* _Extracted text_:
++++++++
The ability to install and run Android apps directly from the Windows Store is possibly the most compelling feature of the Windows 11 release for some Windows users. However, it is not without its drawbacks, the most significant of which is the highly restricted variety of officially supported apps available through Amazon’s Appstore. Of course, that catalogue will grow over time, but it still leaves many Android applications out of the party. Fortunately, Windows new Subsystem for Android is an open system, at least for now. A new tool has emerged to assist users who are less technically knowledgeable in making the most of the Android apps available.
It’s possible that many Windows users were upset to learn that the predicted Windows Subsystem for Android (WSA) would not receive official backing from the search giant Google. Given the conditions for Google Play certification, it’s unlikely that this is a surprise, given that it isn’t a scenario that the company officially supports. Despite the possibility of a change in the future, Microsoft chose to cooperate with Amazon to develop its Android platform.
++++++++
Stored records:
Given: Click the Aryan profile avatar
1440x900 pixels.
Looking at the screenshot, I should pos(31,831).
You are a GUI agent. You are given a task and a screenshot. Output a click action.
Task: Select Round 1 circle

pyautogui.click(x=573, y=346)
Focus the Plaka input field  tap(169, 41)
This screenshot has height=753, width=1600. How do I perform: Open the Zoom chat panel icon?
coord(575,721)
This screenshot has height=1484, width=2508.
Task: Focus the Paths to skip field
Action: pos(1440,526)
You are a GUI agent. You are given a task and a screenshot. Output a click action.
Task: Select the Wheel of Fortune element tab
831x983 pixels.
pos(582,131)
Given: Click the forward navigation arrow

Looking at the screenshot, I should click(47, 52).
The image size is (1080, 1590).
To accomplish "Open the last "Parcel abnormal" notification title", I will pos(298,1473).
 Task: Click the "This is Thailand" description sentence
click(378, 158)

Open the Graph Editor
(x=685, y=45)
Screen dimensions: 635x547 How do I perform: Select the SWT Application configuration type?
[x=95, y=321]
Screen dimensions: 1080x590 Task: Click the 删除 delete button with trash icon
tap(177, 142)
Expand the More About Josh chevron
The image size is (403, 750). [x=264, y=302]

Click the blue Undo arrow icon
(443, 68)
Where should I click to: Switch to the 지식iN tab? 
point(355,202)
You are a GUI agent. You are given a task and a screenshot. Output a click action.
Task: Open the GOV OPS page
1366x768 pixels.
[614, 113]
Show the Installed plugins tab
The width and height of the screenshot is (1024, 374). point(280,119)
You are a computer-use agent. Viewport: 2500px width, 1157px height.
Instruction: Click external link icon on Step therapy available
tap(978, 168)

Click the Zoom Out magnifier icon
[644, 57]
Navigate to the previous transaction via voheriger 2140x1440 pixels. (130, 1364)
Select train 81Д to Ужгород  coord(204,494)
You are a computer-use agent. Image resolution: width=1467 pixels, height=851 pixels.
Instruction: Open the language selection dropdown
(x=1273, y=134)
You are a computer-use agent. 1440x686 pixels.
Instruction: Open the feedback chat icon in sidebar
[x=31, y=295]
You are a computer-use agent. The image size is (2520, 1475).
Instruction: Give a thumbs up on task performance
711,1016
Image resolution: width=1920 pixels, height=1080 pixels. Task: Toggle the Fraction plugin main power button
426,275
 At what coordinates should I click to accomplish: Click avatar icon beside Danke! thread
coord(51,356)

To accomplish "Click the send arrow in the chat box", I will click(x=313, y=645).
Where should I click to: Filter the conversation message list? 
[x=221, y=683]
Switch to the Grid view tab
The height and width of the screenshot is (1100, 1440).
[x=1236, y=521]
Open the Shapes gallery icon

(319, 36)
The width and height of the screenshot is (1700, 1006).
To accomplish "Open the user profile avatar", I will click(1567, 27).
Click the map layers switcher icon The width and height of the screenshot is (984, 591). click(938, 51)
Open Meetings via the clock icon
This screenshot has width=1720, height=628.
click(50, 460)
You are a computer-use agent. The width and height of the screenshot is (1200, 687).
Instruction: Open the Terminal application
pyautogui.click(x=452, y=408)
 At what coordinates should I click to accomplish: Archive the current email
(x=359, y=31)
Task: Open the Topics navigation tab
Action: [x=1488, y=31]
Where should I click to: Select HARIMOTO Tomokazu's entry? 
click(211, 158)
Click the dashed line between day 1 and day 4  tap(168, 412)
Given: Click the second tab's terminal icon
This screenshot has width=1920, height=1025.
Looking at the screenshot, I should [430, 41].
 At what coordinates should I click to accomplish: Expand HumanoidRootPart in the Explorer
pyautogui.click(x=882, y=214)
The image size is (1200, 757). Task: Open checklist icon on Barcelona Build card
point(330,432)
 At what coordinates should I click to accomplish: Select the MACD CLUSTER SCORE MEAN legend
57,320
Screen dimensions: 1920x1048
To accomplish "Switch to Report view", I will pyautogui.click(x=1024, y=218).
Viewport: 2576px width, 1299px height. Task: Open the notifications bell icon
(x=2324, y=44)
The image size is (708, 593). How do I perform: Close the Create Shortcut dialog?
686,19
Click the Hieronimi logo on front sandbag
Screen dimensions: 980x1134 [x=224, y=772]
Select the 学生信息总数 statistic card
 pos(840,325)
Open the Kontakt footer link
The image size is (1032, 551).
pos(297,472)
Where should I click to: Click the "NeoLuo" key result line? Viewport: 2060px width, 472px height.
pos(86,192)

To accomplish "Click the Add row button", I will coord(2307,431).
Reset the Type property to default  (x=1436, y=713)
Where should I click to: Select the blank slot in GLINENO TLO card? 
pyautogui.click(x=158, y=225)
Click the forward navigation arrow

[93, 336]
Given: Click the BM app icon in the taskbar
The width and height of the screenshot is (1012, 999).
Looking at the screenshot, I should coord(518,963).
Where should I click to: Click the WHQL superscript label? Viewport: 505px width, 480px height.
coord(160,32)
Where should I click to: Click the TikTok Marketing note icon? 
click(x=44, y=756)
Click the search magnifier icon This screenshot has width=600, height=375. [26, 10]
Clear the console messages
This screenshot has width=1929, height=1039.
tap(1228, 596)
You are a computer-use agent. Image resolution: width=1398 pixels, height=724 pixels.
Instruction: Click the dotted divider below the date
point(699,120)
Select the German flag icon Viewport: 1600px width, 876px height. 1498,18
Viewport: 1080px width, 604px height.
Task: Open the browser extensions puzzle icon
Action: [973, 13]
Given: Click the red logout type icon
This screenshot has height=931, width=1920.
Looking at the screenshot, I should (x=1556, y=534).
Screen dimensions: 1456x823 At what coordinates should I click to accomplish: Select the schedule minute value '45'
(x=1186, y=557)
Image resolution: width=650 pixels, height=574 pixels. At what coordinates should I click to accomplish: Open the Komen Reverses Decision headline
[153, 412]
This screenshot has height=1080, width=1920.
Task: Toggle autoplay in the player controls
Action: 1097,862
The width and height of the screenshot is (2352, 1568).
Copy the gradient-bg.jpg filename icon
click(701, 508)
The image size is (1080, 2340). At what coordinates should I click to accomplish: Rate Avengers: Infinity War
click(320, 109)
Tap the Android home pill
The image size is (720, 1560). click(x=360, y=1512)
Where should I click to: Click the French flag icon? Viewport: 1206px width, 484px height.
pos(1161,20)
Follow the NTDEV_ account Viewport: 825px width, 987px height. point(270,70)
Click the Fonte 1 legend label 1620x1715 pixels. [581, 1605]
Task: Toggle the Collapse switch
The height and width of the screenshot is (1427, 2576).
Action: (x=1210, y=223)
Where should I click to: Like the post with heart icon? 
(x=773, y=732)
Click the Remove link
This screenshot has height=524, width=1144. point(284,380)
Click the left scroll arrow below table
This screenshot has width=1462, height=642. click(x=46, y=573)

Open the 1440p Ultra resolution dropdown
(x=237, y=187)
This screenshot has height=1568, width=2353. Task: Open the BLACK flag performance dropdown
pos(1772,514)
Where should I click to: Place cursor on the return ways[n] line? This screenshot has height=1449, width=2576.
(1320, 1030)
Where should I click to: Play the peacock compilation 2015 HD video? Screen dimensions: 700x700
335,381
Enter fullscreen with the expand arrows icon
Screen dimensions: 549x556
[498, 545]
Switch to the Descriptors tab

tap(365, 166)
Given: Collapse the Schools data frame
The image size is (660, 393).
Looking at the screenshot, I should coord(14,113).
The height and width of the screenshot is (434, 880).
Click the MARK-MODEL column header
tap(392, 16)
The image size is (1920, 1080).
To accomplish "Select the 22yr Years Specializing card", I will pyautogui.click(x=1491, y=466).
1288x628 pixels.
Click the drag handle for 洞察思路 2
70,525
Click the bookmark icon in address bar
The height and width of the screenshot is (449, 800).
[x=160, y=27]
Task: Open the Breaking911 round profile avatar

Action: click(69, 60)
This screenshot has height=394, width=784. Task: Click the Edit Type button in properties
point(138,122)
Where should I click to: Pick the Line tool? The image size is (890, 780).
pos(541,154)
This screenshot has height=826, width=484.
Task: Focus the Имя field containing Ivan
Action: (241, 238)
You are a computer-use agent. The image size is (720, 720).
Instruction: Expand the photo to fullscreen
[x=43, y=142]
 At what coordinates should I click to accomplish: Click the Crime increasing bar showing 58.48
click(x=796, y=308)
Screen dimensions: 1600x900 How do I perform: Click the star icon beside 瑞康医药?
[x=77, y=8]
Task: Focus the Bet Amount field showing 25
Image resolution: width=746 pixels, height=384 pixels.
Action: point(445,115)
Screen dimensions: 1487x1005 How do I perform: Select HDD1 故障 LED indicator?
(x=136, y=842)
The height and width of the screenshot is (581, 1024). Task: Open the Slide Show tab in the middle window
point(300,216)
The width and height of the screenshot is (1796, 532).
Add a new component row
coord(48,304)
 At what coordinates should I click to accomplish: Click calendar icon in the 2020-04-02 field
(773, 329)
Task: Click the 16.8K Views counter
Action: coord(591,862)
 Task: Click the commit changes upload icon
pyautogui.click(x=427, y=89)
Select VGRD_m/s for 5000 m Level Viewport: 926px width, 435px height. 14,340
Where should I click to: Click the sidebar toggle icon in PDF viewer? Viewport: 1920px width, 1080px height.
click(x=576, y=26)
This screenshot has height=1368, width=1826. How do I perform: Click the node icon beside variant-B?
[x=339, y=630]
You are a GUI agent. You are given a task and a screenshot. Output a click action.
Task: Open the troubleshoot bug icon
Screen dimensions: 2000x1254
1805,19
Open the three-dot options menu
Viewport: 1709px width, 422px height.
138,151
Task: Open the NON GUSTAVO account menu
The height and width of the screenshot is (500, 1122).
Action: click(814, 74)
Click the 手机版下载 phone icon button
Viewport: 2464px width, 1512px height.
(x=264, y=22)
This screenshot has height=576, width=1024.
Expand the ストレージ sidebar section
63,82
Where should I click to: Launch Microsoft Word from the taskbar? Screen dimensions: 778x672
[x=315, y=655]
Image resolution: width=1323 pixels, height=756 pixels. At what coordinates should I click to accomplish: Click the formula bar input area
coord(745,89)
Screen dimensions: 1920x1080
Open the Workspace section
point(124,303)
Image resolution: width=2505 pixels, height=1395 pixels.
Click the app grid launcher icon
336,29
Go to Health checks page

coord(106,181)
++++++++
* _Instruction_: Using the text on Android apps in Windows 11, determine whether each statement agrees with it: (a) Microsoft worked with Amazon to develop its Android platform; (b) Google officially backs the Windows Subsystem for Android; (c) Amazon's Appstore offers a wide variety of officially supported apps. Answer yes or no for each, and quote the deciding words.

* _Task response_:
(a) Yes: "Microsoft chose to cooperate with Amazon to develop its Android platform."
(b) No: "would not receive official backing from the search giant Google"
(c) No: "the highly restricted variety of officially supported apps available through Amazon’s Appstore"